Ten years later Israel is still strong, I am strong, and with God’s help we shall soon return to live and worship on our island paradise again.

To My Shop Teacher at Ashland School, Mr. L. A. Molinari

Dear Mr. Molinari,

My face still reddens with embarrassment every time I think of our encounter when I was in the sixth grade. You instructed us to come to you individually for directions on finishing our first projects in shop class. I was making a “dog door stop.”

I listened carefully to every word you said. Because shop and making things did not come easily to me, I politely asked you to please repeat the instructions.

You then screamed at me: “You weren’t listening. Pack up your things and sit at your bench. You’re through for the day!”  My classmates snickered, and I fought back tears.

I cannot tell you, Mr. Molinari, how many times over the past 65 years that scene has replayed itself in my mind. But in addition to the pain it evokes, it was one of the most important lessons I have ever learned.

If I say so myself, I was one of the better students in the “upstairs” classes. Reading came easily to me, and I was most often the winner of class spelling bees. But in our weekly shop class in the school’s basement, I was the world’s worst. My work was slow and laborious, and I think I hold the unofficial record for broken hacksaw blades. 

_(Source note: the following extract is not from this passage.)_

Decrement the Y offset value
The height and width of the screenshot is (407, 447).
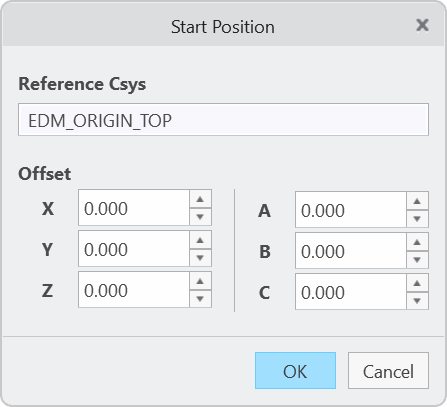(x=200, y=258)
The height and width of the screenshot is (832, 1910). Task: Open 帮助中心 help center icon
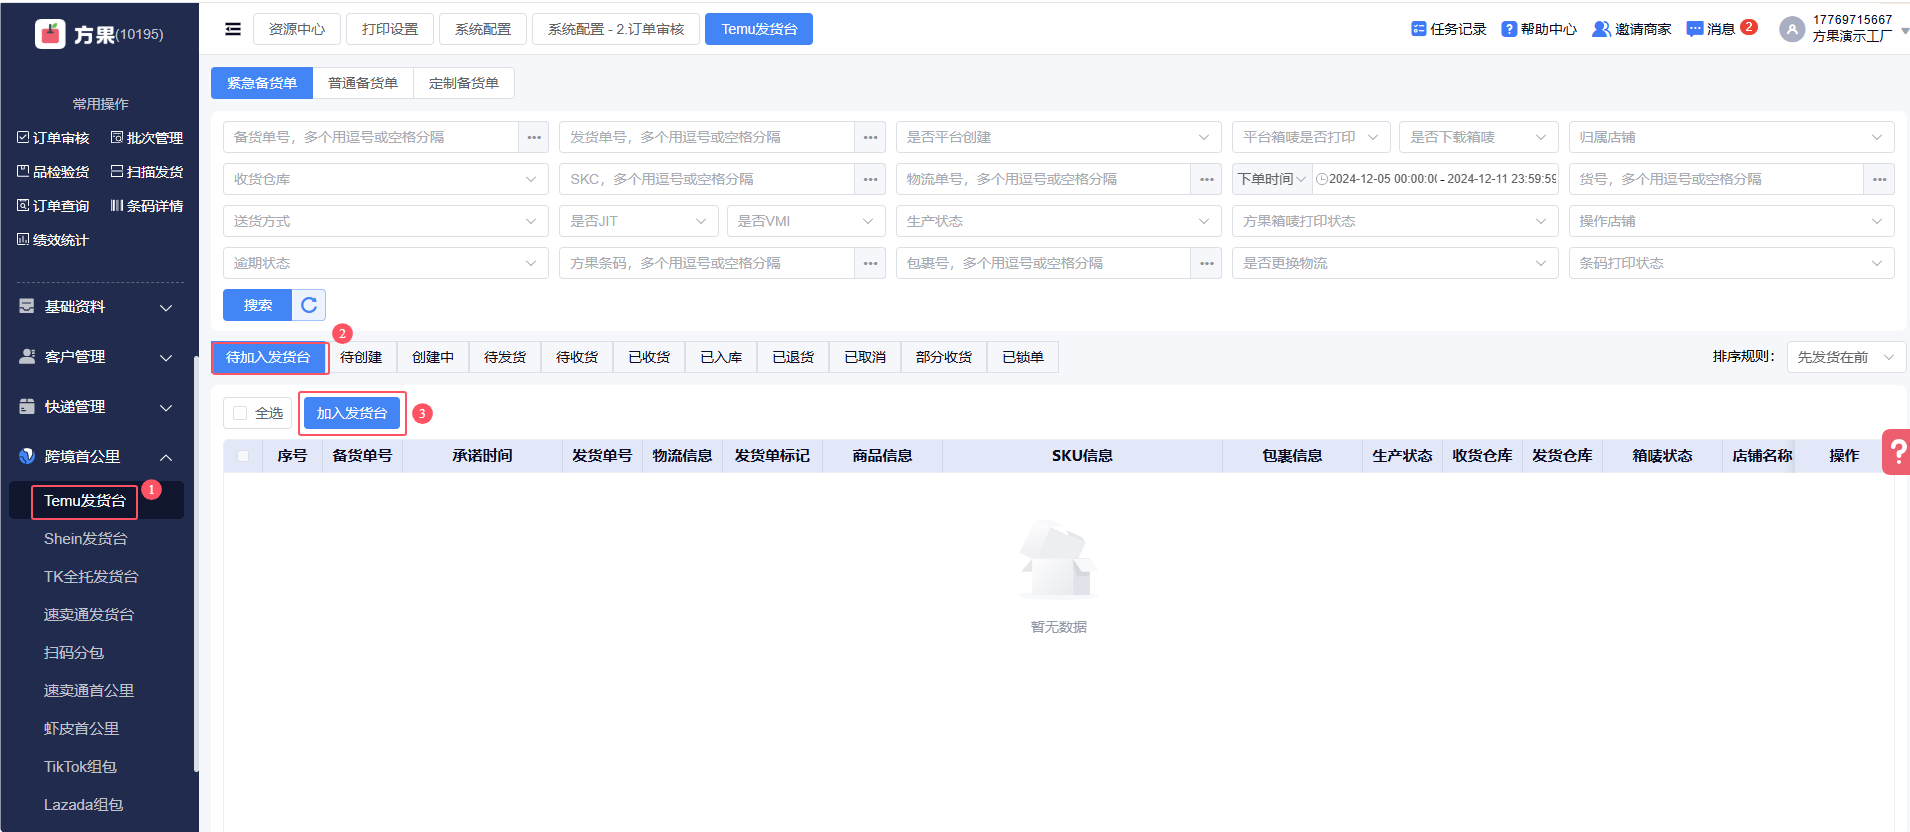[x=1509, y=29]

As I plodded along, I noticed that some of the “dumb kids” on whom I looked down “upstairs” worked with confidence, alacrity and skill in shop. I now knew how they felt when teachers “upstairs” were mean to them. A vital lesson began to etch itself into my heart.

Don’t look down on anyone!

People have different skills and talents. As my high school Hockey Coach, Gilbert F. Adams,** whom I met when I was 14 and whom I eulogized at his funeral when he was 94, said on my last visit to him in a nursing home: “We’re all dumb differently.”

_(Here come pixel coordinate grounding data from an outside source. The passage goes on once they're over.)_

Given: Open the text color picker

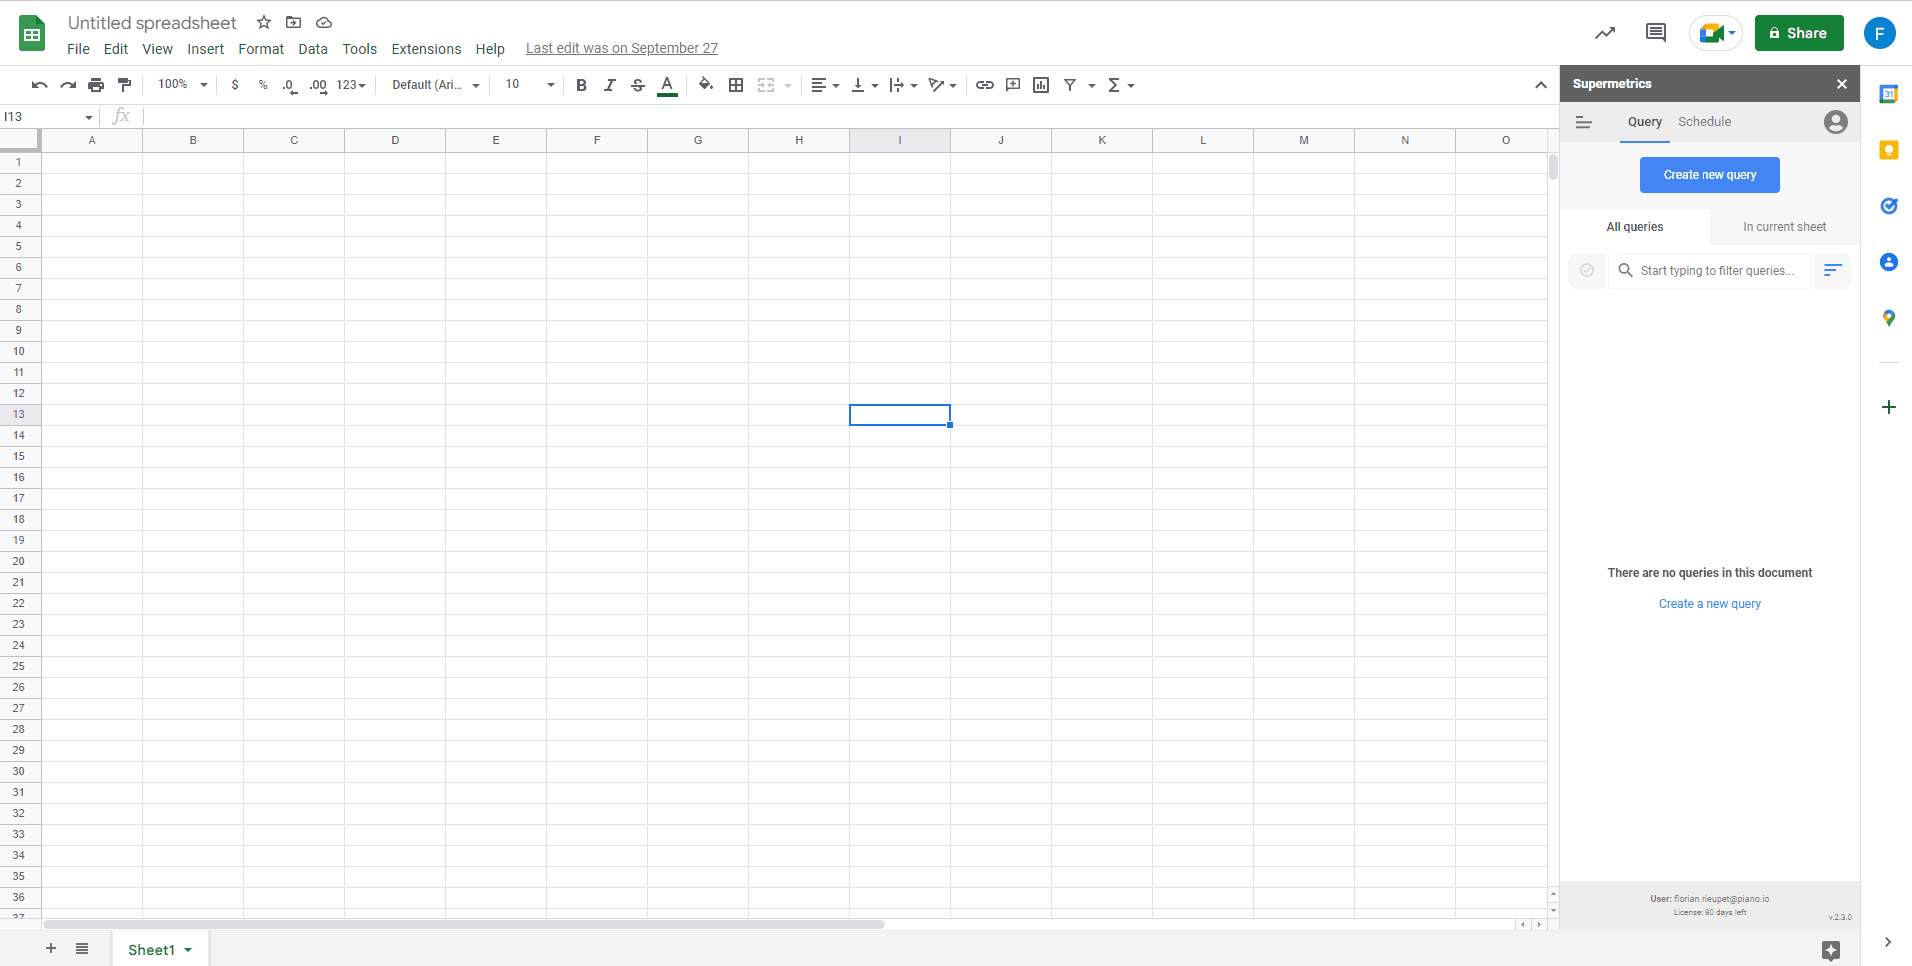Looking at the screenshot, I should coord(667,85).
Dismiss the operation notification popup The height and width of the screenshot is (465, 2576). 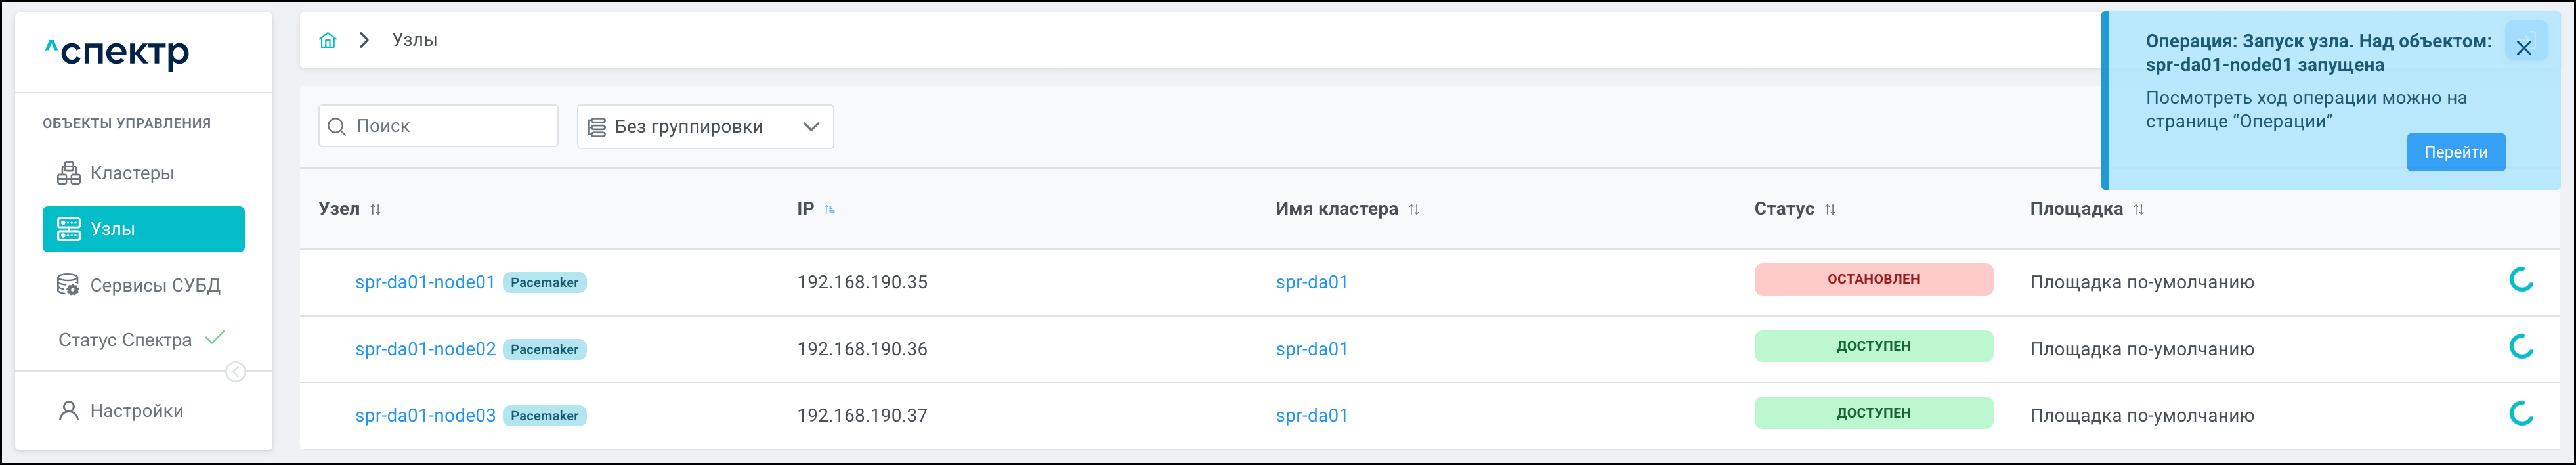pos(2523,48)
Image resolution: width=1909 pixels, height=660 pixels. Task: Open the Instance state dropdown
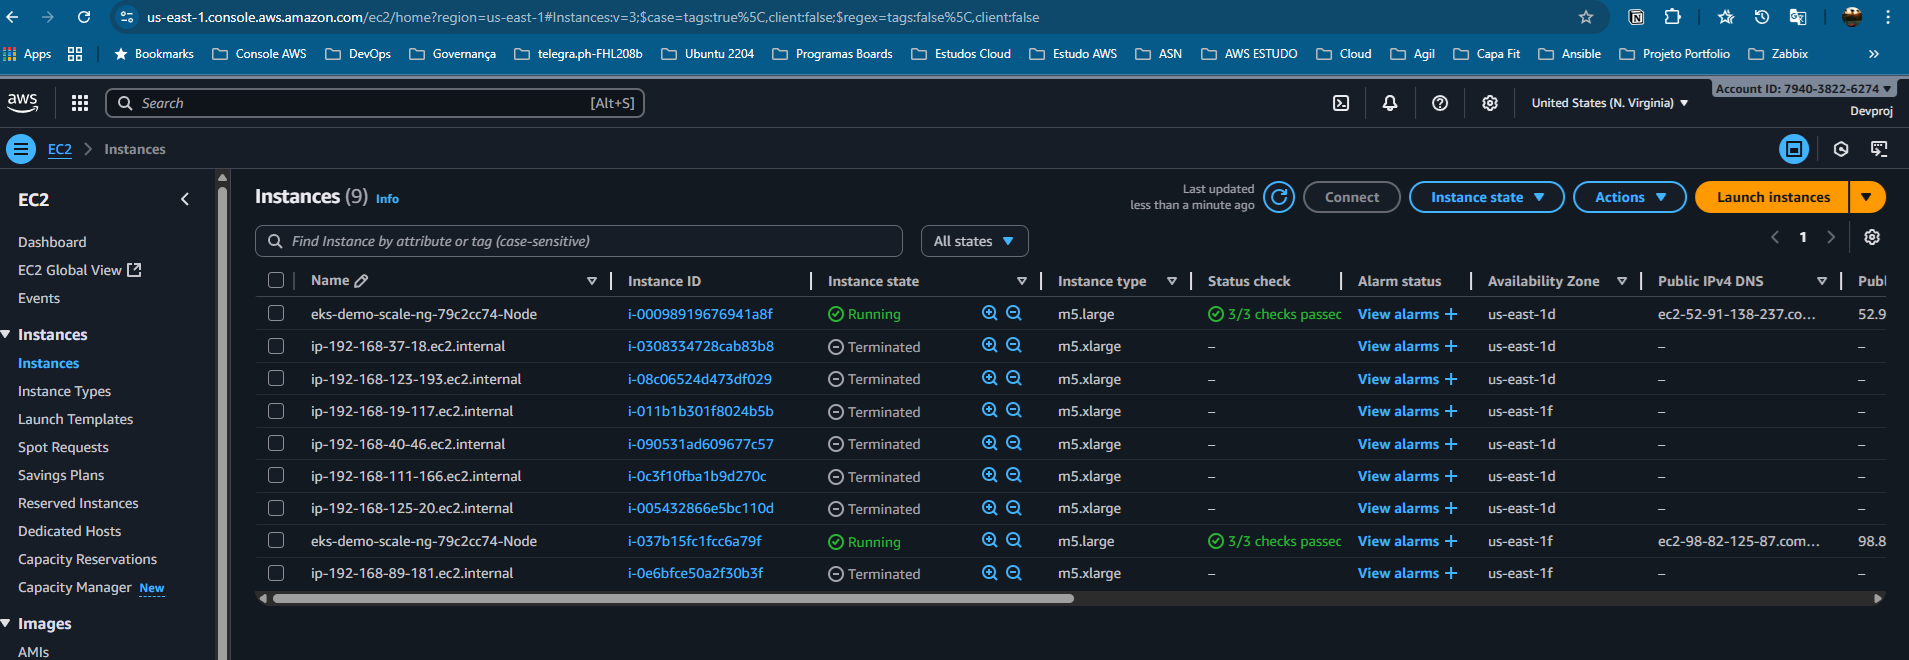[x=1486, y=197]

And as the wise Sage, Simeon ben Zoma taught 2000 years ago, “We can learn something from everyone.”

** You can search for Mr. Adams eulogy on this blog page.

This Year’s Chanukah Miracle

Our new Chanukah Lamp!

Chanukah is a holiday about miracles.  No, not the familiar “miracle” of the cute story of a little cruse of oil that burned for eight days. Rather it is the miracle of how a small group of Jews somehow resisted the strong forces of assimilation and kept our Jewish faith alive.

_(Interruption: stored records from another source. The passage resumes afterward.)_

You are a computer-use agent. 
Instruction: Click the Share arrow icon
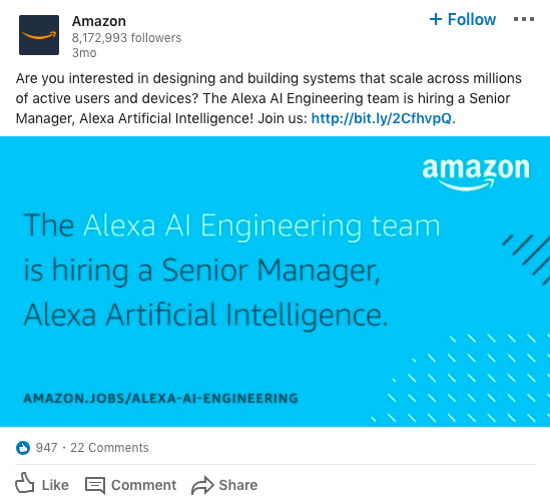point(202,485)
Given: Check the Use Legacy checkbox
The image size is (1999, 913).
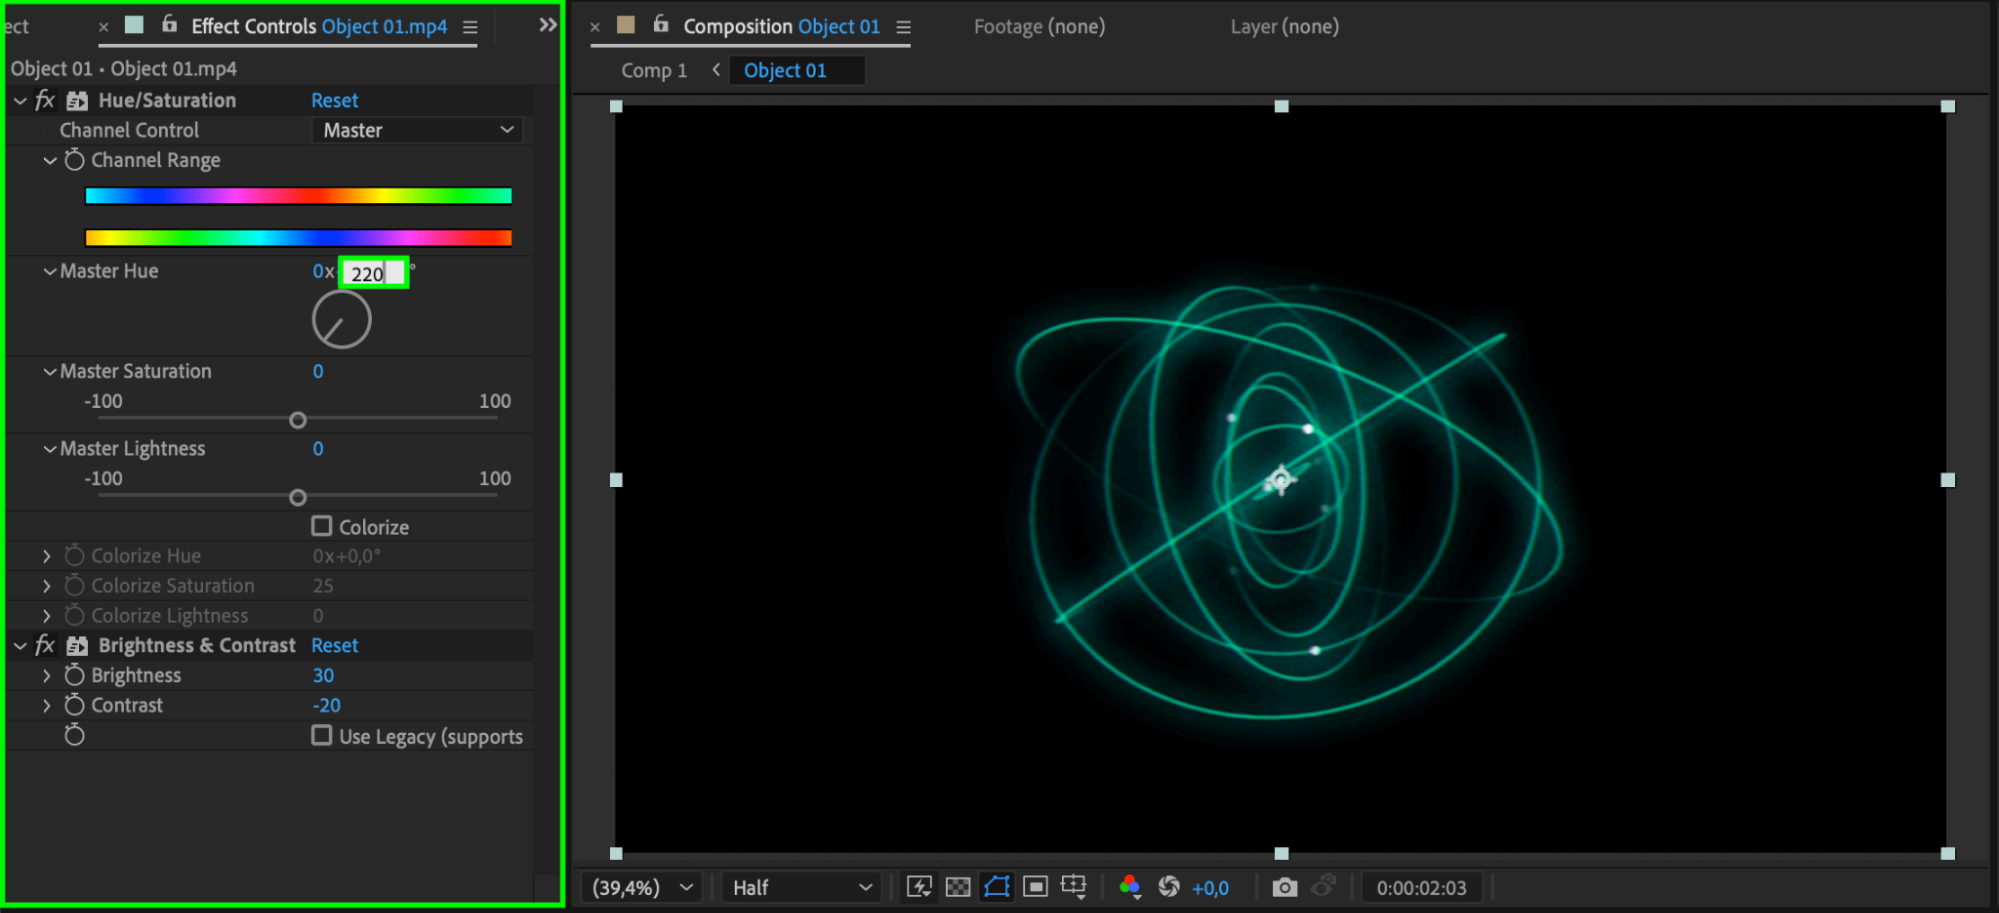Looking at the screenshot, I should (x=321, y=736).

This year our family experienced a new miracle.

In the hurry to evacuate our Sanibel home before Hurricane Ian all but demolished it, and in our sure belief that after a couple of days we would return to our undamaged home, we did not rescue the eight or so different Chanukiot (Chanukah lamps) that we have acquired over the years from all over the world.  Not only did we not rescue them; we did not even think about them…until yesterday.  It was then that we realized that the festival will begin the next evening, and we had no candles and no Chanukiah in which to light them.

I scoured neighborhood stores in the non-Jewish area where our temporary home is and finally found a box of Chanukah candles. But there was no Chanukiah in any of the places I looked.

Sarah to the rescue!

When Vickie told our daughter Sarah of our plight she responded simply, “I just ordered one for you.”

“That’s so nice,” I thought, “but it will probably get here about the time the eight-day festival ends.”

A knock on the door, and a delivery from Bed Bath and Beyond (of all places) this afternoon brought a lovely new Chanukiah into our home. We lament the precious and emotionally priceless Chanukiot the storm swept away, but tonight when the festival arrives, a new family tradition with a new Chanukiah will begin.

Wishing all of you a joyful holiday season!